Yet, even with all that in mind, many store owners settle for basic imagery, often supplied by the manufacturer, with little investment in what these images say, or don’t say.

molecular

The image on the left definitely displays the product, but the image on the right starts to tell you about the person who buys this product. (Source: GradePixel)

This guide will not cover the whole scope of product image types you should have, nor will it cover the technical aspects of handling your own product photography. I am here to talk about visual storytelling!

Facts Bore—Stories Sell

While text descriptions and matter-of-fact imagery was effective for sales purposes for decades (and is still important today), shoppers need more to be convinced. Between endlessly scrolling on Instagram and binge-watching compelling TV shows on Netflix, simple basic imagery just doesn’t capture the imagination.
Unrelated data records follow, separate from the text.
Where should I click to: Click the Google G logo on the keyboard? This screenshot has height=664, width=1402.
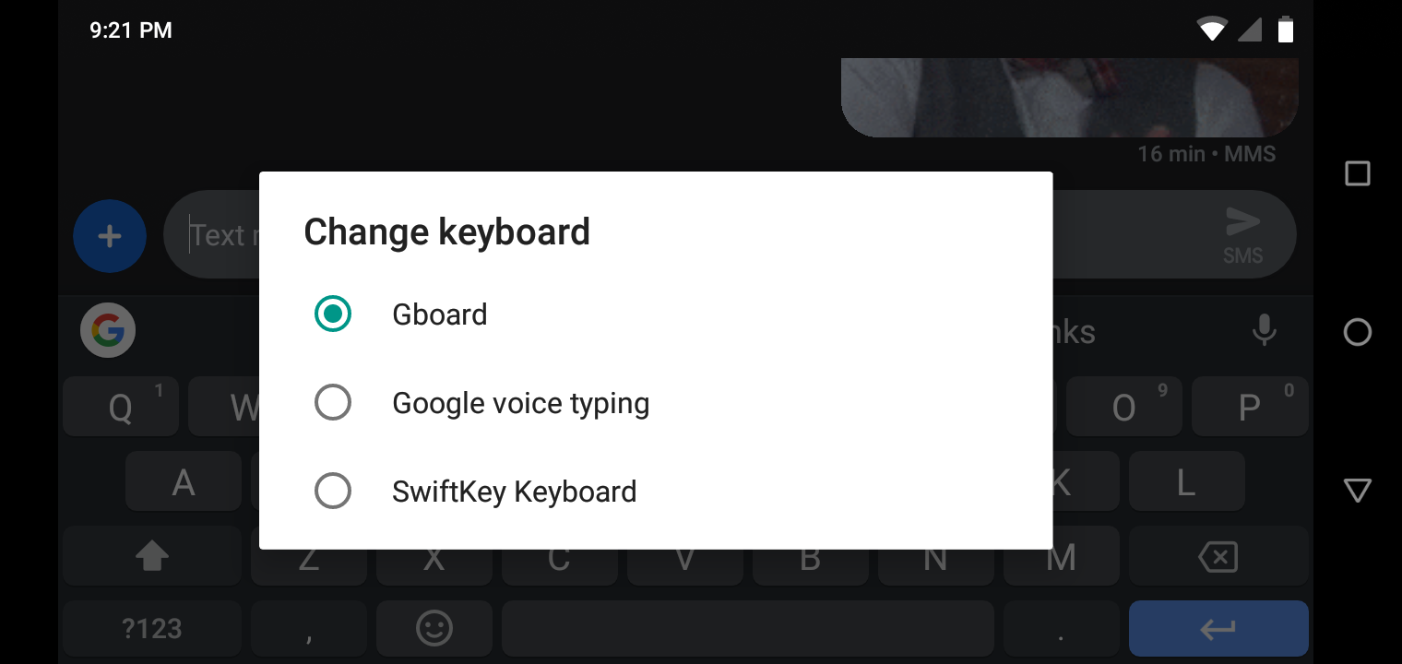tap(107, 330)
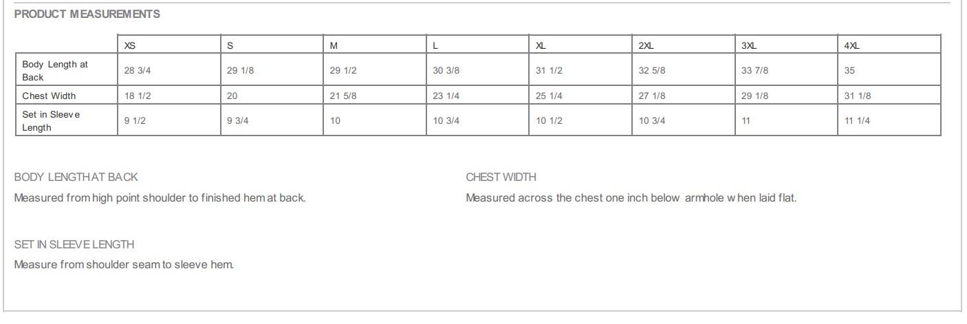The height and width of the screenshot is (324, 967).
Task: Click the shoulder seam to sleeve hem description
Action: tap(124, 265)
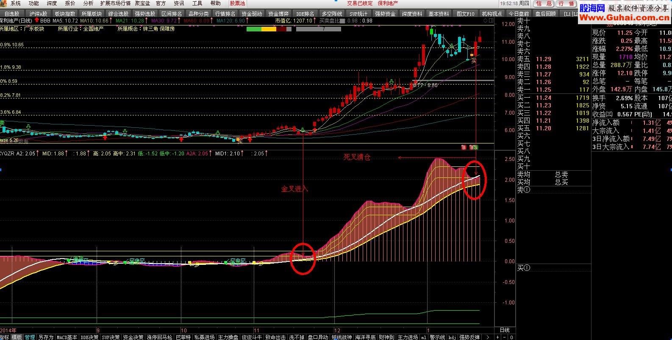The image size is (672, 340).
Task: Click the 股票池 link in menu bar
Action: pyautogui.click(x=237, y=3)
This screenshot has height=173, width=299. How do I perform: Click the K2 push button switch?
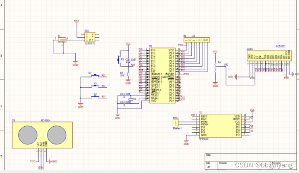pyautogui.click(x=95, y=76)
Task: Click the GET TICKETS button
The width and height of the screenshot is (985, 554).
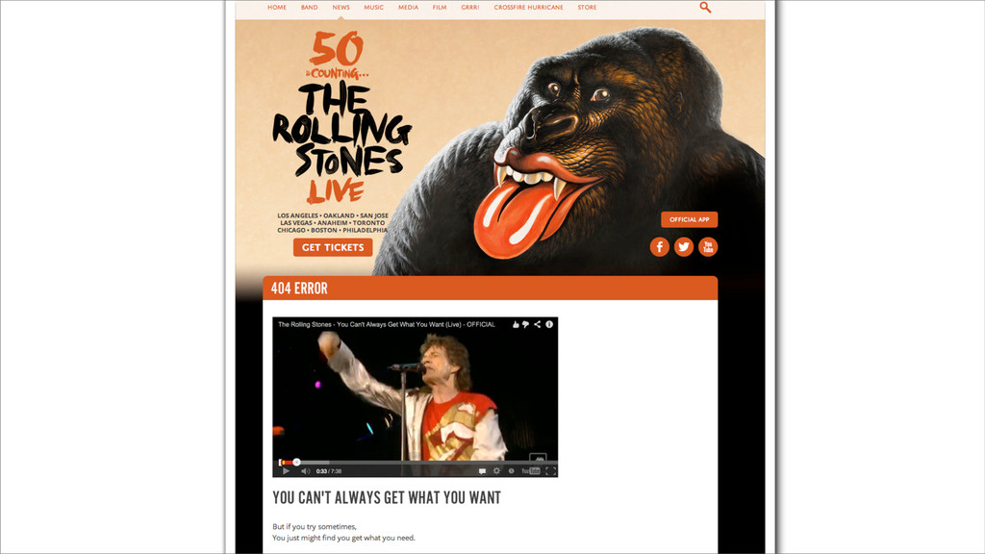Action: (333, 247)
But more importantly, product images that tell a story switch shoppers from simply evaluating the logic of a purchase to experiencing how their life will be changed by this product. When shoppers experience a story, mirror neurons fire in the brain and cause them to feel the same emotions as if the story was truly happening to them. They get to feel how the product fits into their lives and enables them to be their best self.

This is going to be a major step toward really building a brand rather than just a business. The stories you tell can wrap your entire brand or various product lines into cohesive stories and identities.

suspended

You don’t need to see much else about this brand to understand that they’re creative and unconventional. (Source: Lucas Zarebinski)

What Makes a Story?

While often just using creative, fun imagery can be enough to captivate consumers, crafting a story for your products and your brand can take some work. If you want your customers to care, you need stories that are compelling and relevant to your customers! Even better if they are true! A great place to start is with what your customers tell their friends and family about their experiences with your products.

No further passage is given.